大阪市内でも古い木造住宅の解体補助金制度があります。
『狭あい道路沿道老朽住宅除却促進制度』です。
これは大阪市が指定している密集地にある老朽化住宅の解体に対して補助金が出る制度です。
どんな内容なのでしょう?
解体補助金の内容
これは対策地区と重点対策地区に指定された木造住宅に対して解体の補助金を定めた制度です。
対策地区では幅員4m未満道路に面し、昭和25年以前建物。
重点対策地区では幅員6m未満道路、昭和56年3月31日以前の建物が対象となっています。
いずれも補助率と補助限度額があり、対策地区は1/2で限度75万円、重点地区が2/3で限度100万円。
これはいずれも戸建て住宅です。
ただこの金額で解体費用が賄えるのでしょうか?
答えはNOです。
まず昭和25年以前の建物で1戸建は大阪市内ではまず少ないです。
基本、長屋になっている可能性が高く75万円で解体は出来ないでしょう。
・・という事は自己資金も必要です。
ボロボロの家は解体した方がいい?
重点対策地区においてはより密集度が高いことから補助金も大きくなっています。
しかし補助金が出るからといって必ず解体したほうがいいのでしょうか?
私の今までの経験から言えば全ていいとは言えません。
なぜならその土地の形態によって分かれるからです。
大阪市内ではありませんが過去にこういう売却査定依頼がありました。
その敷地は約150坪。

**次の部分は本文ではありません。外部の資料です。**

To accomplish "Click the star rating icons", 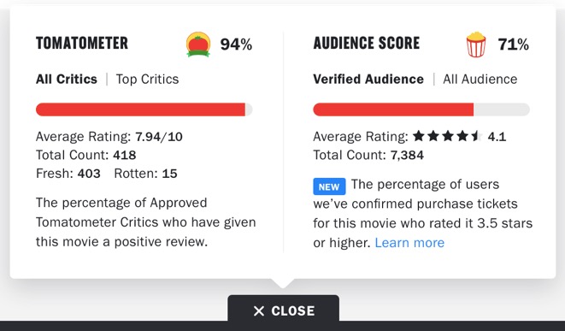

かなり広い敷地です。
大阪市内ではありませんでしたがお住まいの親御さんが亡くなられて空き家のまま放置するのは危ないということで解体更地にされました。
しかしその物件は再建築ができない接道だったのです。
解体しない方がいいケース
再建築のできない広い更地の土地になりました。
その状態であちこちの不動産会社に買取や売却のご相談をされました。
すると・・どこもけんもほろろに『売れません』という返事。
いわゆる畑用地といった感じで使い道がありません。
更に土地の固定資産税が跳ね上がりました。
建物が建っていると土地の固定資産税も減税になるために分かりませんでしたが解体したために固定資産税が年額20万円を超えました。結果、解体していなければ建物をリフォームするなりして売却は容易だったことが想定されます。
大阪市内でこんな広い土地に建っている老朽化住宅は少ないでしょう。
しかし市内であれば狭小地ゆえに現実的に再建築できないというケースが出てきます。
このケースも長屋であっても一戸建であっても解体はお勧めしません。
いくらボロボロでも建物があれば値段がつきます。
しかし狭小地の更地はガレージ用地や畑用地くらいです。
そうなると売りたくても需要が少なく売りづらくなる事にもなるでしょう。